▸ Lijst met opdrachten:
1 - Vat in het artikel over Oscar de alinea die begint met "Oscar bestaat uit drie cubesats" samen als een beknopte opsomming, zonder de belangrijkste feiten weg te laten.
2 - Geef uit het artikel over Oscar letterlijk de passage terug tussen "Het ontwikkelteam ziet" en "ruimte moet volgen.", beide inbegrepen.

Wetenschappers van de Amerikaanse, privaat gefinancierde onderzoeksuniversiteit Rensselaer Polytechnic Institute ontwikkelen een relatief autonoom opererende cubesat die door middel van het afschieten van netten ruimtepuin moet vangen.
De satelliet heeft de naam Oscar en wordt door hoogleraar Kurt Anderson en zijn studenten ontwikkeld als een kleine, goedkope satelliet die grotendeels autonoom stukken ruimtepuin uit het vacuüm plukt. De bovenkant van de satelliet bestaat uit vier 'geweerlopen' waaruit netten worden geschoten die met draden aan Oscar vastzitten. Daarmee worden kleine stukken ruimtepuin gevangen en meegesleurd. Er kunnen maximaal vier stukken ruimtepuin worden gevangen, waarna de satelliet automatisch zijn baan om de aarde verlaat en samen met het ruimtepuin in de atmosfeer verbrandt.
Oscar bestaat uit drie cubesats die op elkaar zijn gestapeld, met een totale lengte van 30cm, een breedte van 10cm en een hoogte van eveneens 10cm. Een van deze units huisvest het brein van de satelliet, inclusief een gps-sensor, dataopslag, communicatieapparatuur en de elektriciteitsvoorziening. Een tweede unit biedt plaats aan brandstof en de aandrijvingsmodule. De derde en bovenste unit bevat de vier lopen, de netten en de draden. Volgens Anderson is dit afschiet- en vangmechanisme al eerder ontworpen en is dat een vrij eenvoudig onderdeel van Oscar. Het lastige is het integreren en het optimaliseren van het brein.
Het apparaat is ontworpen om semiautonoom te opereren. Dat autonome karakter is volgens Anderson lastig te realiseren, omdat Oscar een taak moet uitvoeren die normaal gesproken door grote, dure satellieten wordt gedaan. Oscar maakt gebruik van de bestaande, in kaart gebrachte verzameling van 22.300 stukken ruimtepuin. De satelliet moet stukken ruimtepuin lokaliseren aan de hand van deze database en data van de optische, warmte- en radarsensoren. Zodoende kan de satelliet grotendeels zelfstandig achter ruimtepuin aan zonder dat veel sturing vanaf de grond nodig is.
Het ontwikkelteam ziet een toekomst voor zich waarin hele hordes Oscar-satellieten op wolken van ruimtepuin worden afgestuurd, waarbij de cubesats ook routinematig met grote ruimteschepen kunnen worden meegenomen. Momenteel worden de algoritmes van Oscar geperfectioneerd. De makers hopen nog dit jaar een test op de grond te doen, waarna een test in de ruimte moet volgen.
De noodzaak van een dergelijke puinruimer is volgens Anderson groot. "Het aantal geobserveerde stukken ruimtepuin neemt sneller toe dan de snelheid waarmee we daadwerkelijk objecten in de ruimte plaatsen. Dit is een indicatie dat het Kessler-syndroom wellicht in aantocht is." Hiermee doelt Anderson op een theorie van NASA-wetenschapper Donald Kessler. Hij schetste in 1978 een scenario waarin het zo druk wordt in een lage baan om de aarde dat botsingen tot een domino-effect zullen leiden.

[Items uit een dataset]
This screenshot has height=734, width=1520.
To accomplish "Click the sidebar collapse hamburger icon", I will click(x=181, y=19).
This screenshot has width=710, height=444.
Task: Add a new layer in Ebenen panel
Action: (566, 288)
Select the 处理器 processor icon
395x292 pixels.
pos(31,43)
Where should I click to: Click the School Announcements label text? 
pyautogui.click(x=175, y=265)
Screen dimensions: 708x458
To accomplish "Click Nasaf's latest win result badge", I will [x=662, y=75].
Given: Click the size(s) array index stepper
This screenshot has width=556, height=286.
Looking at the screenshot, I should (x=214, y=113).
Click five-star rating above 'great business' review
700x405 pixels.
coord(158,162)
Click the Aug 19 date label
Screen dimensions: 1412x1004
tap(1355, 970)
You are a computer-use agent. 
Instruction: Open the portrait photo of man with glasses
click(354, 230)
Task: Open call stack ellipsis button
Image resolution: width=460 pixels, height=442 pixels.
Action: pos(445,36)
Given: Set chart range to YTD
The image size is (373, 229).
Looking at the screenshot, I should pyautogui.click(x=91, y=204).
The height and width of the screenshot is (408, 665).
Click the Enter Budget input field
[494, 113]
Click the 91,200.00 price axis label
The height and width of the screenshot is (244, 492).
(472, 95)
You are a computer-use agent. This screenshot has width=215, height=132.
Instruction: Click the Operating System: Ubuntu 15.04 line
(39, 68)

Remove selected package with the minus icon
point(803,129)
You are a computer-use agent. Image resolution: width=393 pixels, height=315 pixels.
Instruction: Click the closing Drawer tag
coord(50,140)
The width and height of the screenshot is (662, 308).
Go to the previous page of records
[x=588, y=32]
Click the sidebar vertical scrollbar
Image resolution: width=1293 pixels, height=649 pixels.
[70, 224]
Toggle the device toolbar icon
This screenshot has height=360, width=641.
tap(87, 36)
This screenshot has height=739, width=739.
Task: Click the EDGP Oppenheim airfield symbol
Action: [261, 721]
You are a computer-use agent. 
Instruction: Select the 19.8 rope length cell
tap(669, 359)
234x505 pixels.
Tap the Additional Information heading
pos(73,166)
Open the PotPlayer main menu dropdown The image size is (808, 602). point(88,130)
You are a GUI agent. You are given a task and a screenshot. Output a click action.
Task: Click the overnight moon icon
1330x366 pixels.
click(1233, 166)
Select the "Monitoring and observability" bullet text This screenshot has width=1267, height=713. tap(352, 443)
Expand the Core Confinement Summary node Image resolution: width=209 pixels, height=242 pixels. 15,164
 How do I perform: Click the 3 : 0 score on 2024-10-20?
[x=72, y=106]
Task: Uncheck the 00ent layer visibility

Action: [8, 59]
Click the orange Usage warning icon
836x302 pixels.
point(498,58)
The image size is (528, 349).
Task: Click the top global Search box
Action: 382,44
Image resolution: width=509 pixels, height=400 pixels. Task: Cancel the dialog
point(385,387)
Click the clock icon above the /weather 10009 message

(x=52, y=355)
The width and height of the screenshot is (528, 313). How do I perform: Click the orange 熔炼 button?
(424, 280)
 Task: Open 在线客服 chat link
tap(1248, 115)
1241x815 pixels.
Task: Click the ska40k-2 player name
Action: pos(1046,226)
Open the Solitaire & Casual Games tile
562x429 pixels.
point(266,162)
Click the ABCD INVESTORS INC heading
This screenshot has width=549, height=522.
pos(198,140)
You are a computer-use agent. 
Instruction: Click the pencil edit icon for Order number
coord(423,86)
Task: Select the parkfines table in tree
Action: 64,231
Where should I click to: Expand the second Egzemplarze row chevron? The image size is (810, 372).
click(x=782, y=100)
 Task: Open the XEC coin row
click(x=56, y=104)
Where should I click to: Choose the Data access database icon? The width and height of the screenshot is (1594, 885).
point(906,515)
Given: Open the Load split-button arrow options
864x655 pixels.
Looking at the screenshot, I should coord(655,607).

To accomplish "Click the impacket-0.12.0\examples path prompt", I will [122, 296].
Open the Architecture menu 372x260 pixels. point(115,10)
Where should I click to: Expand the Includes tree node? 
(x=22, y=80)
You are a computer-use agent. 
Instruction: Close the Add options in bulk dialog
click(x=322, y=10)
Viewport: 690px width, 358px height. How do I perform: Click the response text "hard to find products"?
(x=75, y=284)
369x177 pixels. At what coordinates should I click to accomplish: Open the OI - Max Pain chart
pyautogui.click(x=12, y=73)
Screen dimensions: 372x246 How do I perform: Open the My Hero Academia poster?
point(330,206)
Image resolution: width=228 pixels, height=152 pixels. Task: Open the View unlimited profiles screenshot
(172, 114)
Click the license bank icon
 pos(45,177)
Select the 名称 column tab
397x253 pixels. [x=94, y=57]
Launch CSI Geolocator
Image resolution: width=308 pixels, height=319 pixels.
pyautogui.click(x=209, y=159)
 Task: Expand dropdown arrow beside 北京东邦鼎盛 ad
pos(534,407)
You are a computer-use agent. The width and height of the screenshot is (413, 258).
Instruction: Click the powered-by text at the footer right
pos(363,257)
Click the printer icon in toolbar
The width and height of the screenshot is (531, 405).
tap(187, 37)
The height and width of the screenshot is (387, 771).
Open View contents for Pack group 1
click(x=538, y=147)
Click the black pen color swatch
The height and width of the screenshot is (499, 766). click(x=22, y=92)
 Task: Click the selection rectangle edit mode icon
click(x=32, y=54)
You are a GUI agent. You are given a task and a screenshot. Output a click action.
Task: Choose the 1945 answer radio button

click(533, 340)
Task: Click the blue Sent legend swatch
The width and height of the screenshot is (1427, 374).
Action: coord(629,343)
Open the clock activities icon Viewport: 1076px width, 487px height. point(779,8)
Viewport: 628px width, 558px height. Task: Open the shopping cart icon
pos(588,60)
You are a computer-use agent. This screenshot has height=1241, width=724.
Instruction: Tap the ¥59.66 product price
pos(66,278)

▸ Resultaten per opdracht:
1 -
- Oscar bestaat uit drie op elkaar gestapelde cubesats, samen 30 cm lang, 10 cm breed en 10 cm hoog.
- Eerste unit: het brein, met gps-sensor, dataopslag, communicatieapparatuur en elektriciteitsvoorziening.
- Tweede unit: brandstof en de aandrijvingsmodule.
- Derde, bovenste unit: de vier lopen, de netten en de draden.
- Volgens Anderson is het afschiet- en vangmechanisme al eerder ontworpen en vrij eenvoudig. Het lastige is het integreren en optimaliseren van het brein.

2 -
Het ontwikkelteam ziet een toekomst voor zich waarin hele hordes Oscar-satellieten op wolken van ruimtepuin worden afgestuurd, waarbij de cubesats ook routinematig met grote ruimteschepen kunnen worden meegenomen. Momenteel worden de algoritmes van Oscar geperfectioneerd. De makers hopen nog dit jaar een test op de grond te doen, waarna een test in de ruimte moet volgen.